Required task:
Start at the line containing "297x212 pixels." and stop after the line containing "pos(179,813)". Swap "button" for "control" in those lines, keep everything else the same, and return only these lines without the pictures.

Extracted records:
________________________
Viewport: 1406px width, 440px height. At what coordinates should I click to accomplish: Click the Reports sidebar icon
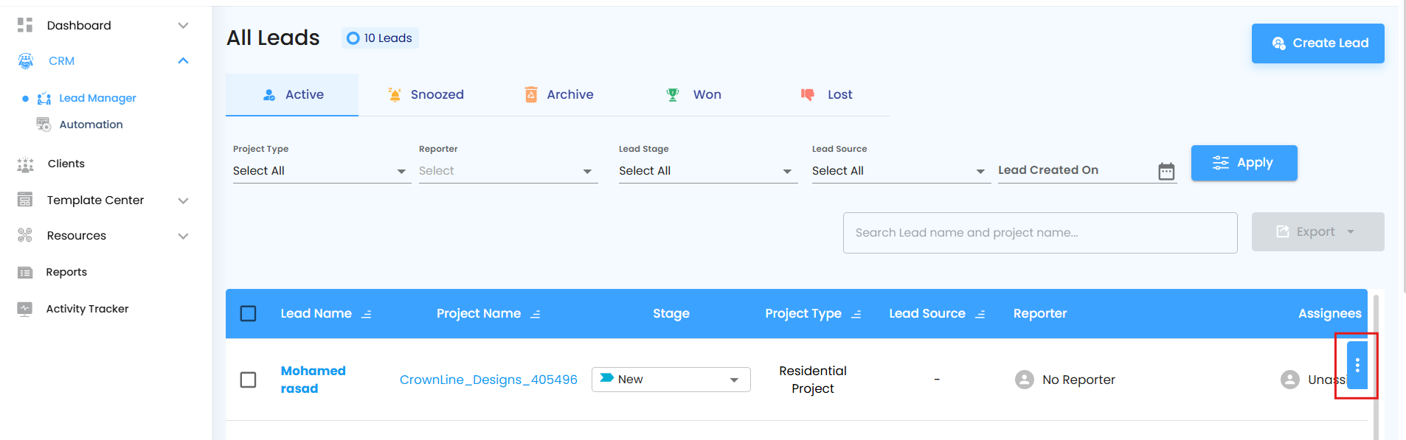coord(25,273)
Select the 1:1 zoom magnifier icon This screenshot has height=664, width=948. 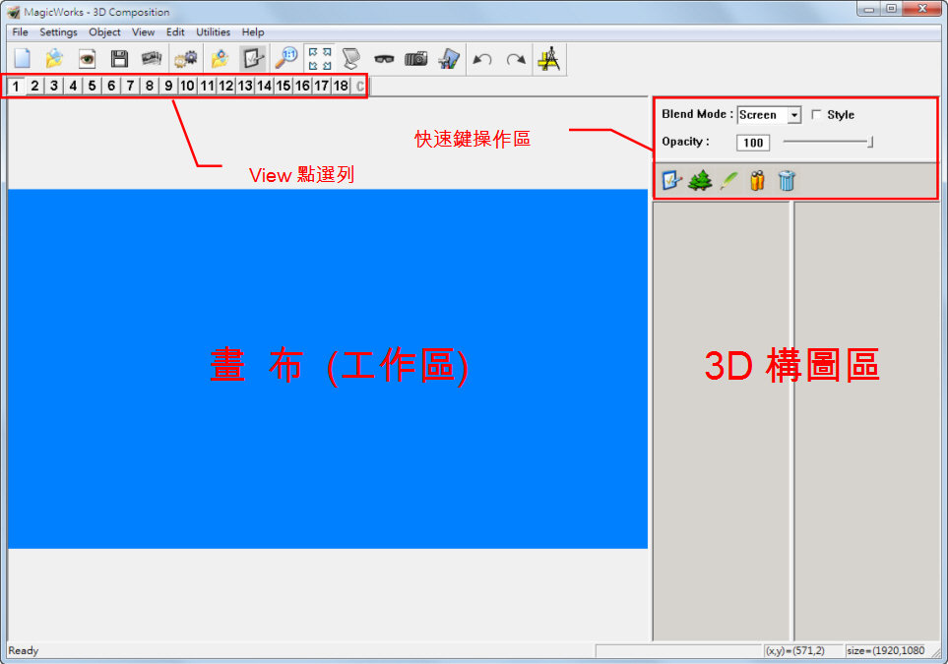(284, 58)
________________________
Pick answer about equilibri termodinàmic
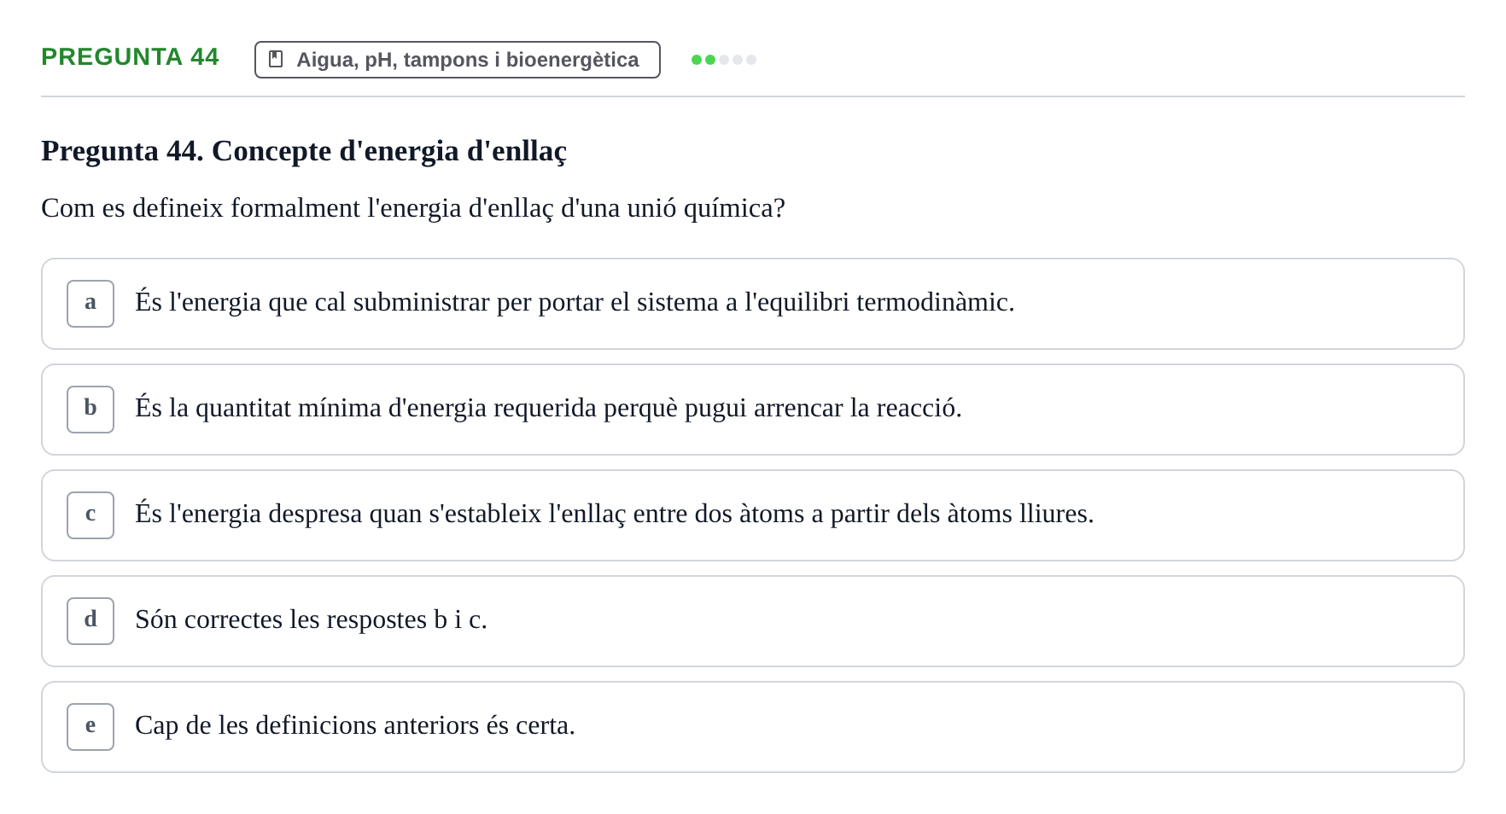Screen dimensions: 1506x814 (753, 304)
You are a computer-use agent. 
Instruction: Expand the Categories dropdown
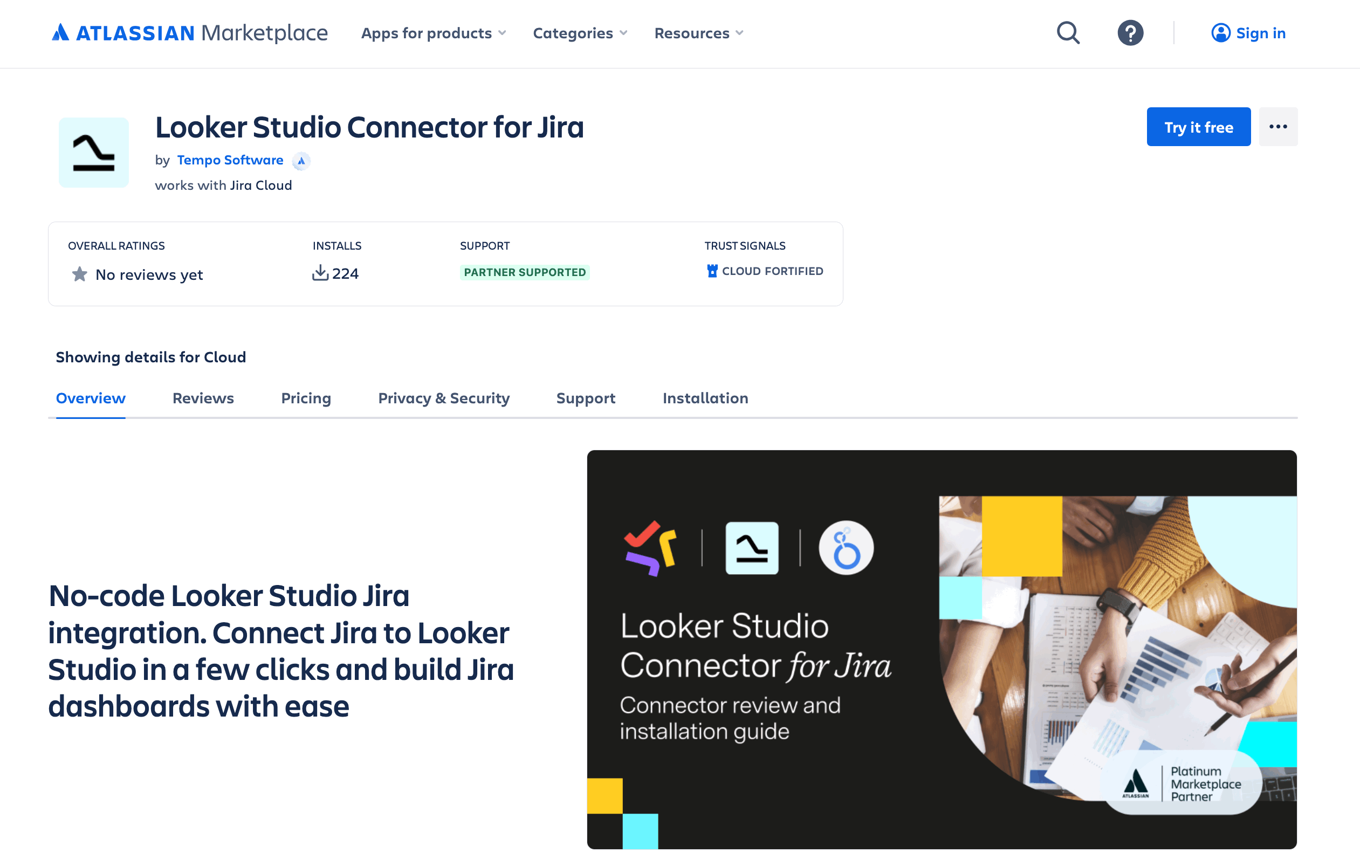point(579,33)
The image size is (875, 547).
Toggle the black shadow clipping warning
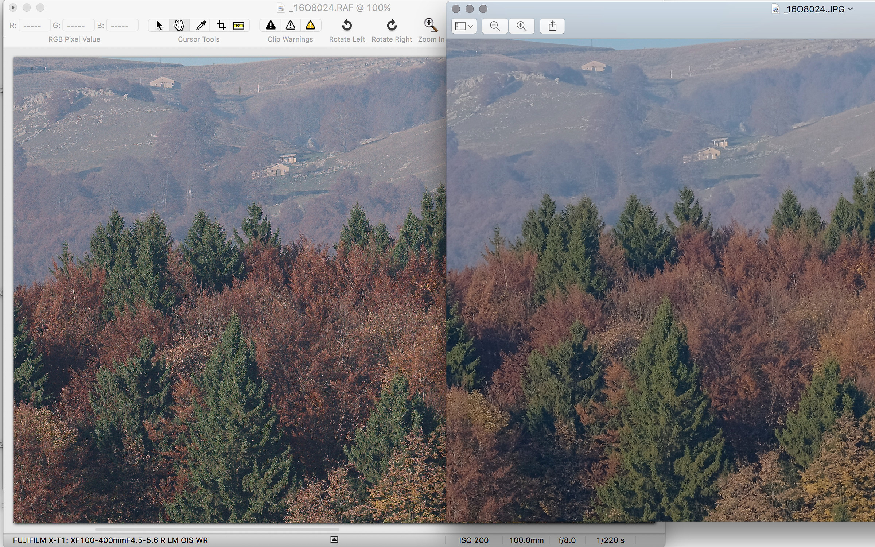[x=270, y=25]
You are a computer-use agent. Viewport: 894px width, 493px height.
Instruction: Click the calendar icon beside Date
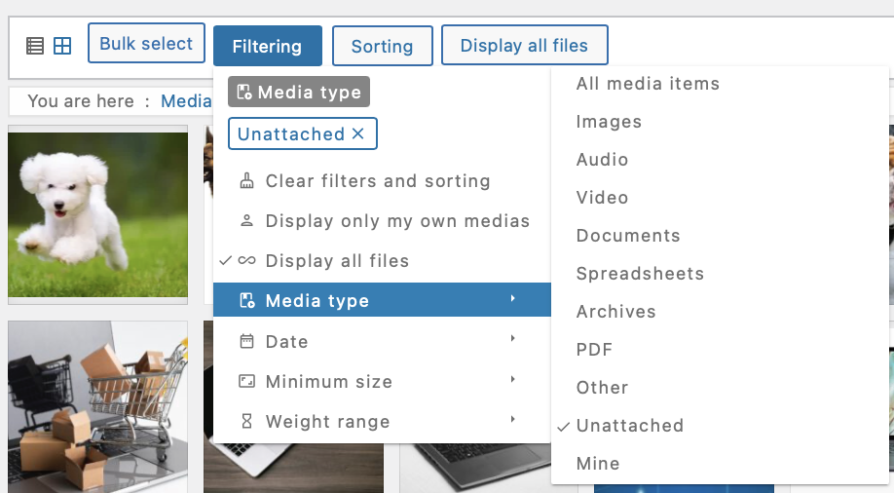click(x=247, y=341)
________________________
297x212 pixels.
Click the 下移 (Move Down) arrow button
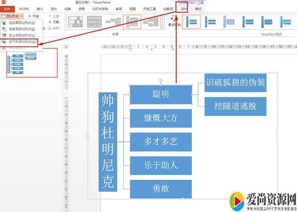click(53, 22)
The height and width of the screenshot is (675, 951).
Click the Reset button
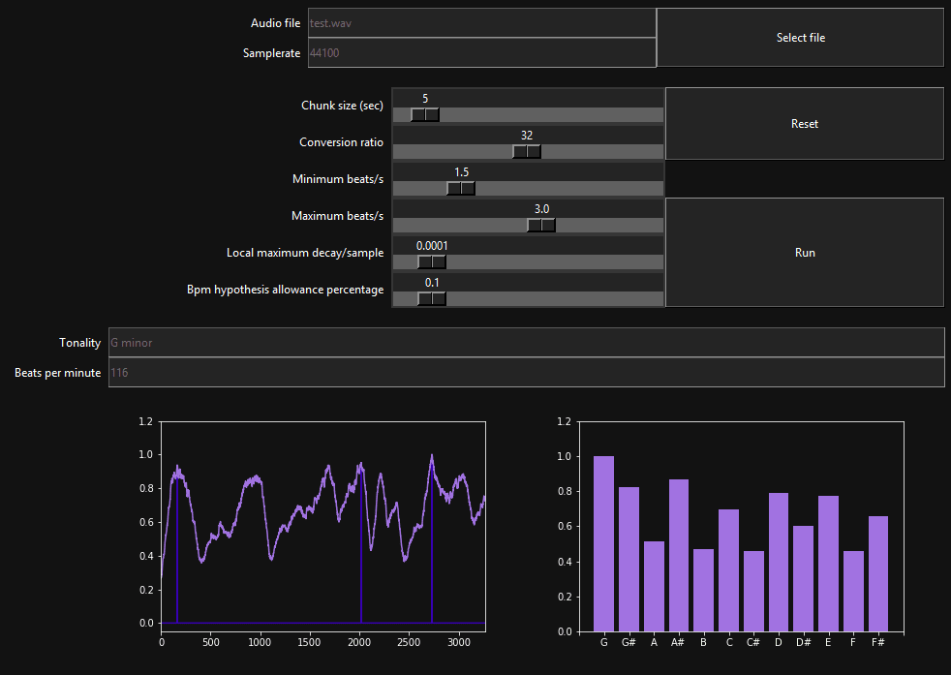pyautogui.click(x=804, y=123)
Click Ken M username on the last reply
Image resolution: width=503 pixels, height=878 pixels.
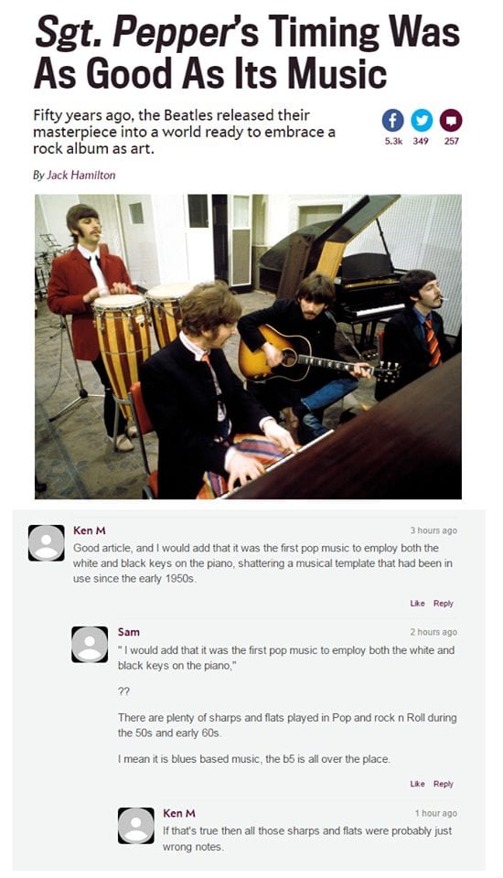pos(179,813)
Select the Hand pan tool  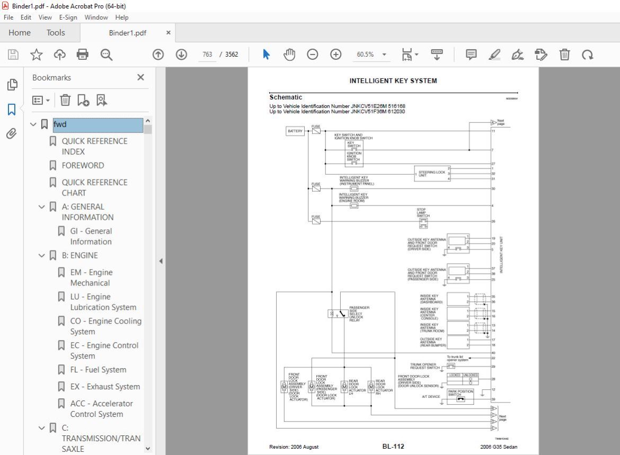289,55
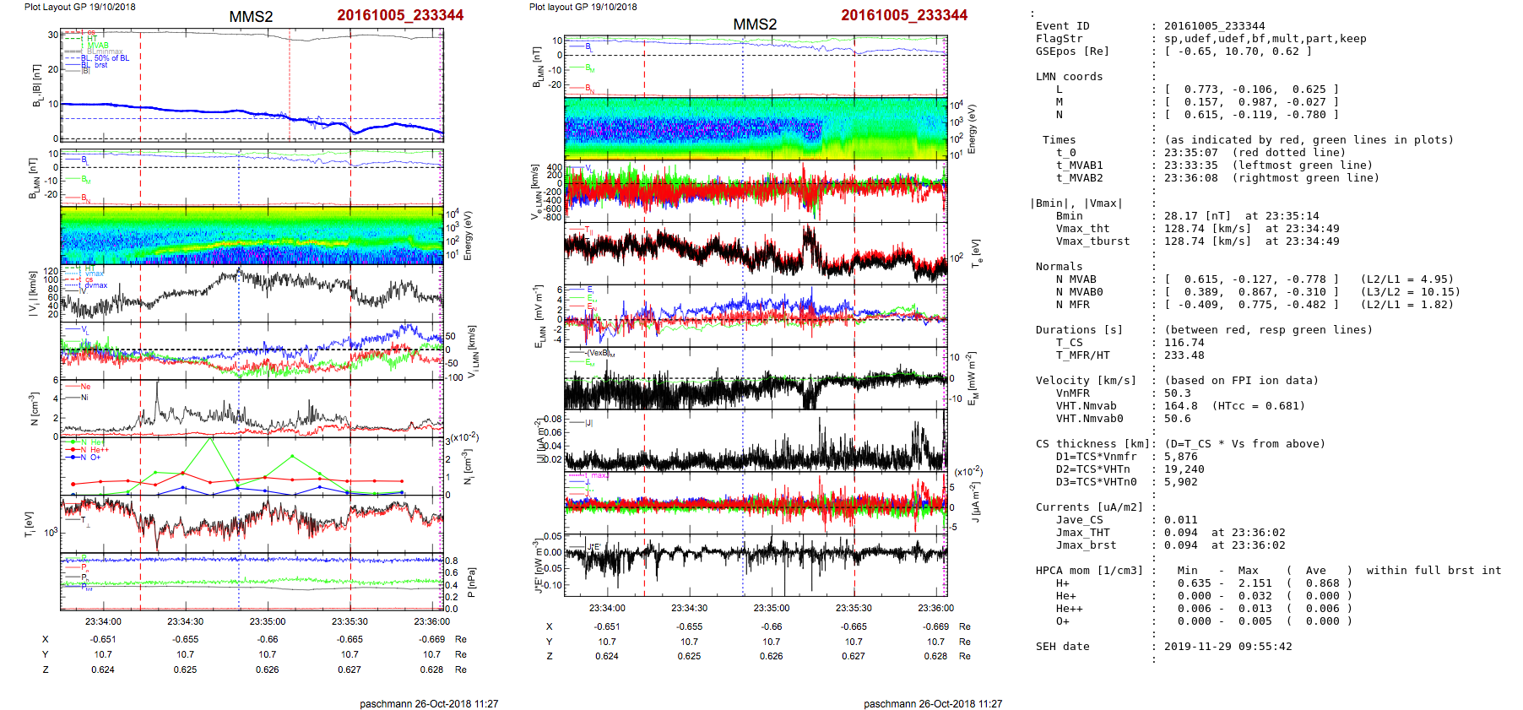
________________________
Solution to this problem:
297x212 pixels.
Click the 下移 (Move Down) arrow control
click(53, 22)
The height and width of the screenshot is (675, 951).
Click the Reset control
pyautogui.click(x=804, y=123)
Click Ken M username on the last reply
Image resolution: width=503 pixels, height=878 pixels.
pos(179,813)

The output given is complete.